Este sugestivo proyecto recuerda al que ya en 1516 había sido propuesto al cardenal Cisneros; al igual que aquél, se basa en una teoría cifrada del subdesarrollo que anuncia las doctrinas mercantilistas. El programa de Tordesillas, sin ir tan lejos, se inspira en consideraciones análogas. Uno de los puntos que impugnaba era que el contingente de lana reservado para la industria nacional aumentara de un tercio hasta la mitad, reivindicación que recogía tanto los intereses de los exportadores como los de los fabricantes. La Junta preconizaba también medidas contra los que trataran de transgredir la ley. Para proteger los textiles castellanos de la competencia extranjera, el programa de Tordesillas exigía que los productos importados tuvieran las mismas cualidades que se exigían a los artículos nacionales, antigua reivindicación que había inquietado algunos años antes a los comerciantes burgaleses, importadores a la vez que exportadores.

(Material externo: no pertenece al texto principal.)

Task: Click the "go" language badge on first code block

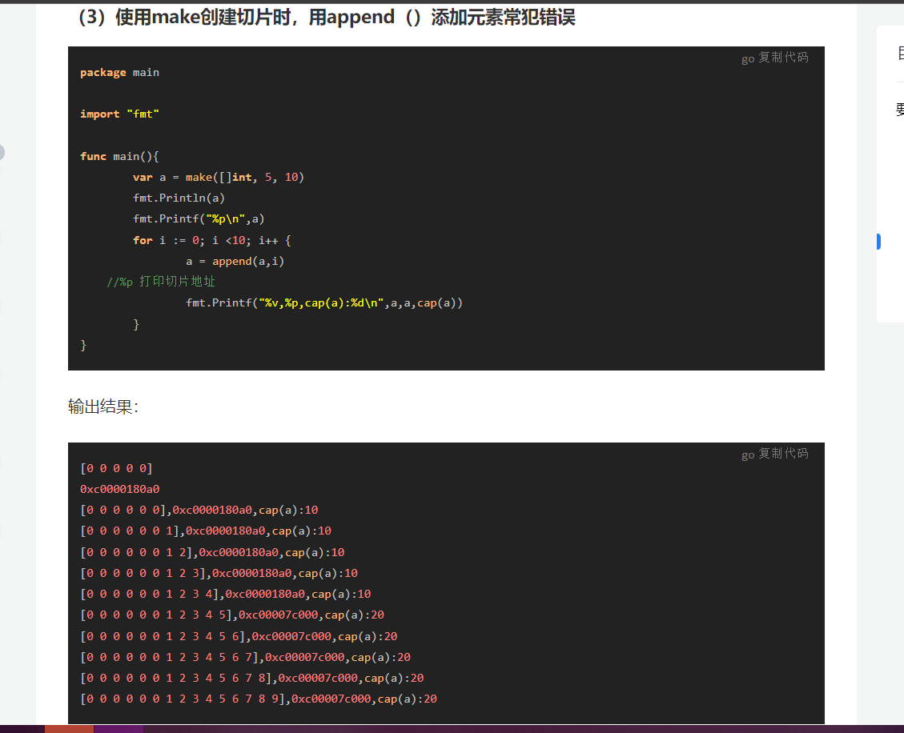Action: tap(746, 57)
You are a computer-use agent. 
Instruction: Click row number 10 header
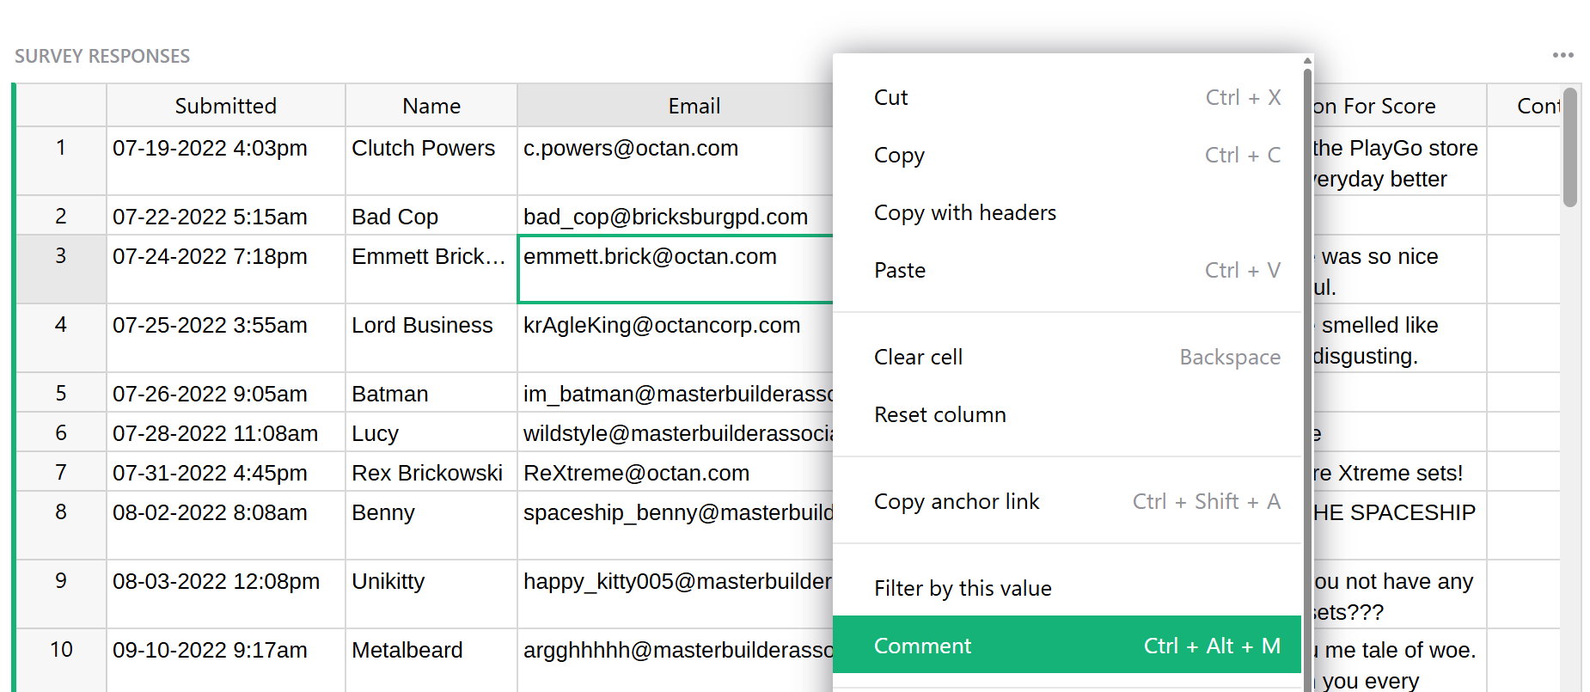(x=61, y=658)
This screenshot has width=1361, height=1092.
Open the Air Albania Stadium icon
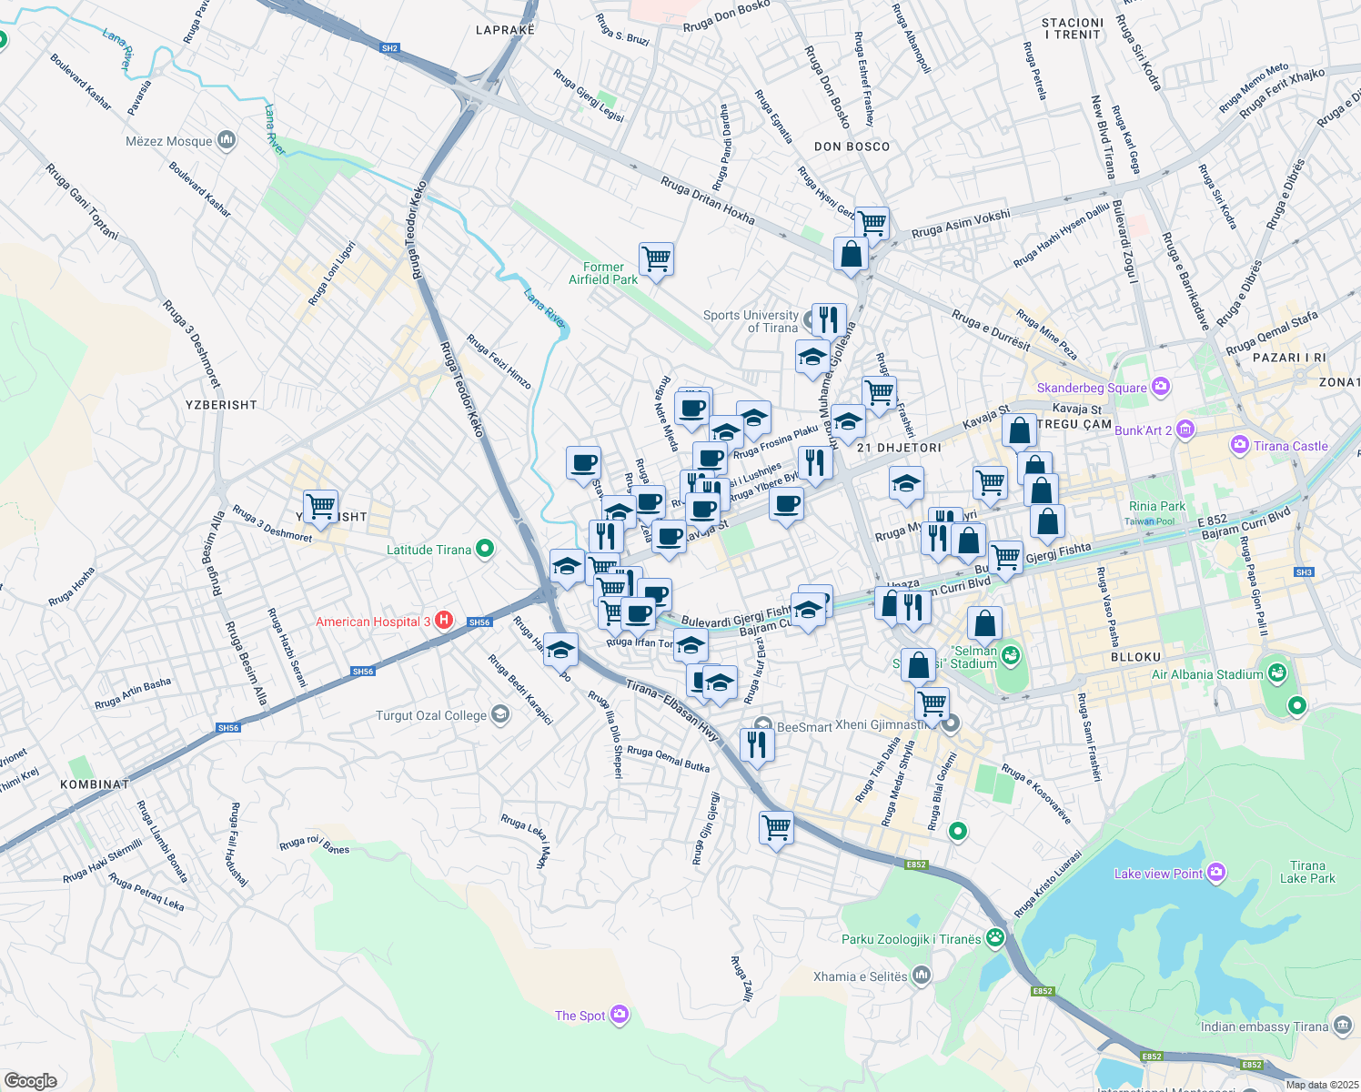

Estos textos comuneros estaban inspirados por los industriales y artesanos de Segovia, Palencia, Cuenca…, es decir, por los medios económicos que más tenían que perder ante la competencia extranjera y la situación de cuasimonopolio del Consulado de Burgos. En cambio, amenazaban directamente a cuantos participaban de los enormes beneficios del mercado de la lana: ganaderos, aristócratas propietarios de rebaños y de pastos, mercaderes de Burgos y del extranjero, así como industriales flamencos que compraban lana castellana para transformarla y revenderla luego en forma de productos manufacturados. Así se confirman las indicaciones que ya podían deducirse de la localización y de la sociología del movimiento comunero: la revuelta expresaba las inquietudes de las ciudades del interior, industriales y artesanales, las preocupaciones de las capas sociales medias con una organización más imperfecta y menos poderosa que la rica burguesía de las regiones periféricas. En la coalición que desde el otoño de 1520 se formó contra los comuneros entraron todos los que tenían un interés común en la exportación de la lana, es decir, la aristocracia terrateniente, la burguesía burgalesa y el poder real, solidario de aquellas por dos motivos: los derechos de aduana que percibía sobre las exportaciones y la protección que requerían los súbditos flamencos de Carlos V.